Exploration of Recombinant Fusion Proteins YAPO and YAPL as Carrier Proteins for Glycoconjugate Vaccine Design against Streptococcus pneumoniae Infection

Abstract

Pneumolysin (Ply), pneumococcal surface protein A (PspA), and pneumococcal surface adhesin A (PsaA) are promising cell surface protein antigen targets for Streptococcus pneumoniae (Spn) vaccine development. Herein, we designed and recombined two fusion proteins, named YAPO and YAPL, which contained the main antigenic epitopes of Ply, PspA, and PsaA. In-depth immunological evaluations revealed that YAPO and YAPL had strong immunocompetence to be well-qualified potential carrier proteins.

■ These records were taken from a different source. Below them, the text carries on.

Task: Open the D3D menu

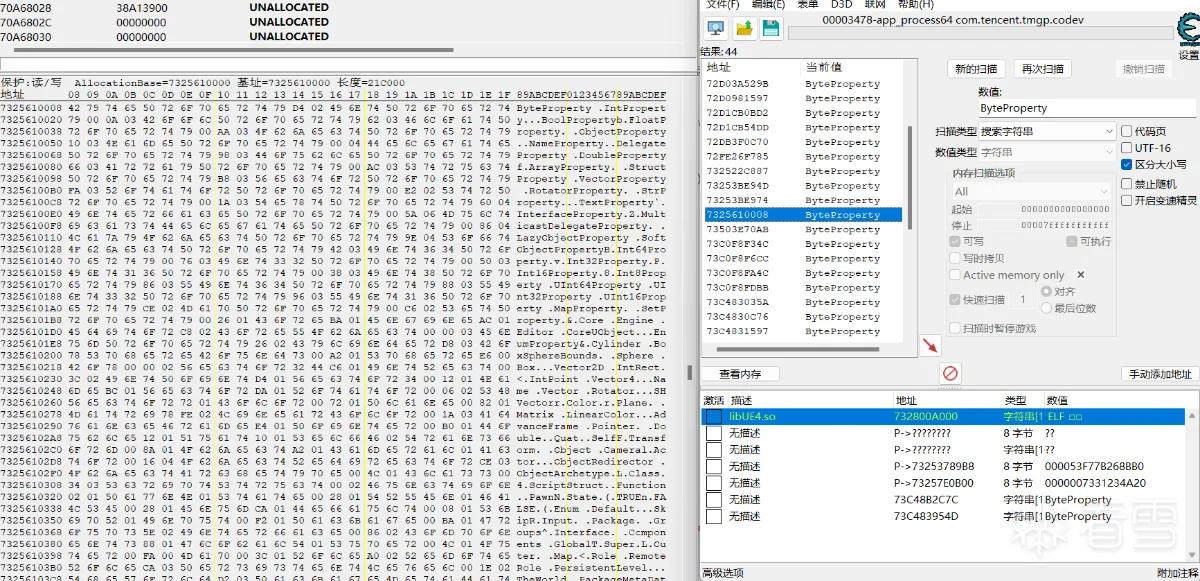Action: 841,5
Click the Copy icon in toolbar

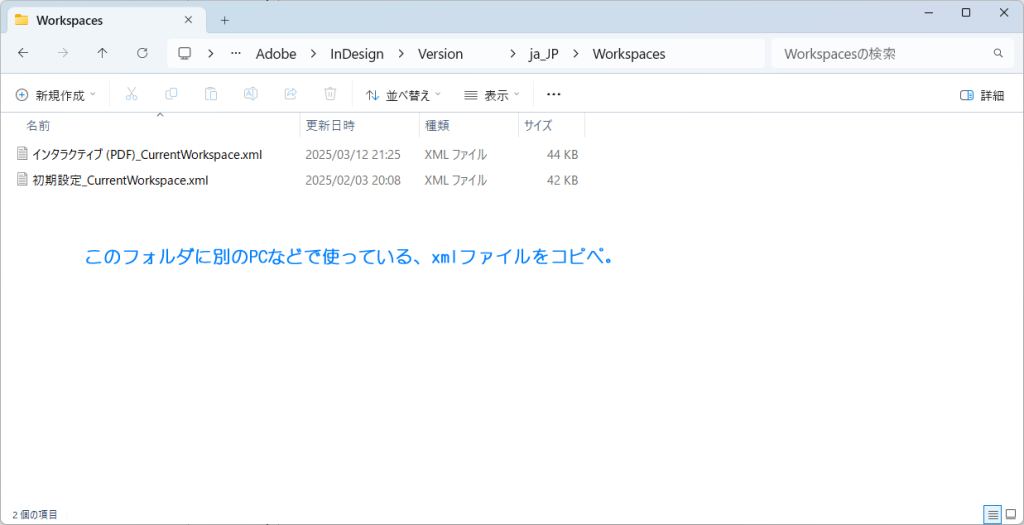pos(171,94)
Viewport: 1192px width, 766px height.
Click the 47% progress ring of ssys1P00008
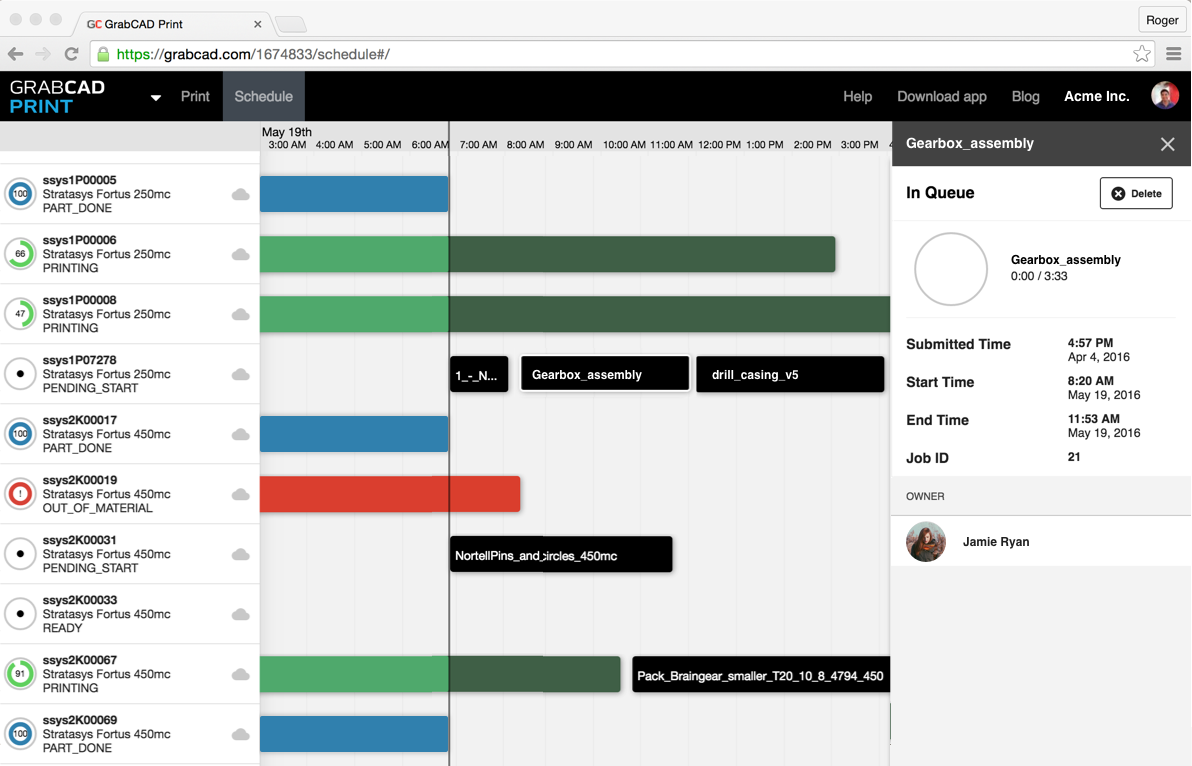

To verify this possibility, a serotype 3 Spn (ST3) CPS pentasaccharide was conjugated to both fusion proteins, respectively, to generate the resultant glycoconjugates. Immunological studies in mice disclosed, as compared with TT conjugate, YAPO and YAPL conjugates provoked robust T-cell dependent immune responses that could provide better recognition, in vitro efficient opsonophagocytosis and in vivo effective protection against various serotypes of Spn. Collectively, YAPO and YAPL were identified as immunopotentiating carriers that could help convert immunologically inactive ST3 pentasaccharide into a T cell-dependent antigen and provide efficient and broad spectrum of immunoprotection coverage so as to formulate functional glycoconjugate vaccines against Spn infections.